Who knew hot dogs and hot rods could get any cooler?
“Should we wake them?” I asked Paul the next morning. The two snoozing alarm clocks that normally have us up before the sun were probably still dreaming of sugar plum fairies. He shook his head, giving us permission to relax a little more, too.
When it was too late for breakfast and too early for lunch, we started day three in Medina at Dan’s Dogs. Although tempted by the countertop section with the spinning stools, the kids quickly slid into a teal and pink booth—eager to play DJ at the mini jukebox pre-loaded with 1950s hits. While Paul got nostalgic about the throwback motif, I scanned the menu. Not only did it carry our kids’ favorite foods, it married them! “Hot dogs smothered in pretzels, chips and cheddar cheese sauce. This is genius,” I marveled after a bite of The Party Animal.

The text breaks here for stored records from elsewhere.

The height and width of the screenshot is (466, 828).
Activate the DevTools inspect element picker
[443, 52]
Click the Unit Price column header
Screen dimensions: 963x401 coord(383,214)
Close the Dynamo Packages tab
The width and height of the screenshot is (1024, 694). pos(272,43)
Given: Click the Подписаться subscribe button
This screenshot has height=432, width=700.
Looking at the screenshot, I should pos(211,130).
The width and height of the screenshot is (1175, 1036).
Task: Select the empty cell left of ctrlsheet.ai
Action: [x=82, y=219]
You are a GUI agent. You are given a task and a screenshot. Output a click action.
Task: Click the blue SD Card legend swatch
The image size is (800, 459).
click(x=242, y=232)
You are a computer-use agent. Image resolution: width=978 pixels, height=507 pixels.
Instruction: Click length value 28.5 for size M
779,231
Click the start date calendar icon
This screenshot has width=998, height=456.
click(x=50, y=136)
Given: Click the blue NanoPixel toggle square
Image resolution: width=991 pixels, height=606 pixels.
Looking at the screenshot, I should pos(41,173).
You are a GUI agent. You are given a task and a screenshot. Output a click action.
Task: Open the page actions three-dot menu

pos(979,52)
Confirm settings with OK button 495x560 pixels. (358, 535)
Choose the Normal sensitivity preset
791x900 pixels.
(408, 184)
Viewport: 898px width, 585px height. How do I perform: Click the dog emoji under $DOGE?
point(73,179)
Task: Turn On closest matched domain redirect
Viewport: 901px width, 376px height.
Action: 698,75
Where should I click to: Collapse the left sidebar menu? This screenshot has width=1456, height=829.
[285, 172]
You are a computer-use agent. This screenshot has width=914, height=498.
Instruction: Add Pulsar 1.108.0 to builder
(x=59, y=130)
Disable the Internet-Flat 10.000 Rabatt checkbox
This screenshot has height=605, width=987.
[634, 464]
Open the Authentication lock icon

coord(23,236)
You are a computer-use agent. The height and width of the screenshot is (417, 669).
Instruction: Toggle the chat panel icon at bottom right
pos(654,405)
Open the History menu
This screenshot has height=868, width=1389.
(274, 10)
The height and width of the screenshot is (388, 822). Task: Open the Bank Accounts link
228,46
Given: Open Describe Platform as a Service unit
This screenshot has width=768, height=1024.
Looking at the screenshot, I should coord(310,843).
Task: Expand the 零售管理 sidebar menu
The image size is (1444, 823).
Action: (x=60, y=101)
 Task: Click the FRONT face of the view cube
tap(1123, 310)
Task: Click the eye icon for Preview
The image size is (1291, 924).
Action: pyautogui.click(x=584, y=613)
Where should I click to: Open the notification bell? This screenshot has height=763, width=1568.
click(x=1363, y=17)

“So is the Frito Bandito Dog,” said Paul, his hands wrapped around a hot dog covered with chili sauce and crushed Frito corn chips.
These weren’t just any hot dogs, either. Dan’s dogs are grilled-to-order, 100% beef and served in toasted, split-top, New England-style buns. “Next level” is how Nick—the hot dog connoisseur—described them.
Next, we traded the black-and-white-checkered diner floor for black-and-white-checkered racing flags.
“Should we race them?” Paul asked, tightening his helmet strap and referring to our kids who couldn’t wait to rev their engines. “When in Rome,” I said. After all, High Voltage Indoor Karting’s claim to fame is its fleet of Storm Series ProKarts designed and built in Italy. I didn’t know about all the technology and torque advances, but I did remember the referee saying the karts have a reverse gear—practically unheard of in karting. Then, he explained how to navigate the tight turns on the outdoor portion. “Seriously?” Nick asked. He’d raced a lot of circuits in his nine years but never on a track that started inside and continued outside.
“Was there something in the water?” I thought to myself. Or maybe Medina is just home to a higher-than-usual concentration of overachievers in everything from draft root beer and 4-D fun to Christmas decor, hot dogs and racetrack designs.
“Winner doesn’t have to buy dinner, but loser of the race picks the place!” Paul told the kids after they’d crushed us on the last lap. Jack and Ava both made it onto their age groups’ leaderboards and were beaming brighter than Castle Noel’s 25-foot-tall Christmas tree.
Why we’ll be coming back
Since Paul was picking, I wasn’t surprised that we celebrated the end of a successful mini-vacay at Medina County’s favorite steakhouse. The kids split a meat lover’s flatbread pizza, and I broke into crispy egg rolls—both dishes featured beef raised on Circle L Steakhouse’s ranch, Circle L Limousin. When the waiter asked Paul how he wanted his prime rib cooked, he thought about it for a second.
“The Medina County Way,” he finally said. “Everything you guys do here seems to be outstanding. I trust chef’s judgement.”
“Good choice,” said the waiter, winking at us like we were locals.